Kapolres Tapanuli Tengah melalui Kasat Reskrim, Iptu Dian Agustian Perdana, membenarkan penangkapan tersebut. Ia mengonfirmasi bahwa kedua terduga pelaku kini telah ditetapkan sebagai tersangka.
Aksi pencurian ini terungkap saat salah satu korban, Evin Ronald Parlindungan Hutabarat (45), terbangun sekitar pukul 01.30 WIB setelah mendengar suara mencurigakan dari arah dapur. Saat diperiksa, jendela belakang rumahnya sudah dalam keadaan terbuka dan terdapat sebuah gunting yang masih menempel pada kunci pintu dapur.
Setelah melakukan pengecekan menyeluruh, korban menyadari sejumlah barang miliknya telah raib, antara lain dua helai celana panjang taktikal (hitam dan abu-abu), satu helai celana pendek abu-abu, dan satu buah topi kain.
Selain itu, pelaku juga meninggalkan kerusakan pada satu set jemuran aluminium milik korban. Akibat pencurian ini, korban ditaksir mengalami kerugian materiil sebesar Rp2.000.000.

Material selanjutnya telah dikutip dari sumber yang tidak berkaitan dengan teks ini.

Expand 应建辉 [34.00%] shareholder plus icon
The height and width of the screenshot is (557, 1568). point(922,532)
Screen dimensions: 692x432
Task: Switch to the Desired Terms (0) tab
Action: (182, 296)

Pasca-kejadian, korban bersama warga sekitar berinisiatif melakukan penyisiran. Upaya pencarian tersebut membuahkan hasil ketika warga memergoki kedua pelaku sedang berada di kawasan Simpang Tugu Ikan Sibuluan.
“Saat diperiksa, barang hasil curian ditemukan di dalam tas yang dibawa oleh pelaku. Warga kemudian menyerahkan mereka kepada Kepala Lingkungan (Kepling) setempat sebelum akhirnya dijemput oleh personel Satreskrim,” ungkap Iptu Dian Agustian.
Dalam penangkapan tersebut, polisi turut menyita barang bukti tambahan berupa satu buah gunting berwarna putih-merah muda yang diduga digunakan untuk beraksi, serta sepotong jaket hitam.
“Saat ini kedua tersangka sudah ditahan di Mapolres Tapanuli Tengah. Atas perbuatannya, TSL dan DSL dijerat dengan pasal terkait Pencurian dengan Pemberatan (Curat) sesuai dengan ketentuan KUHP,” tutup Kasat Reskrim.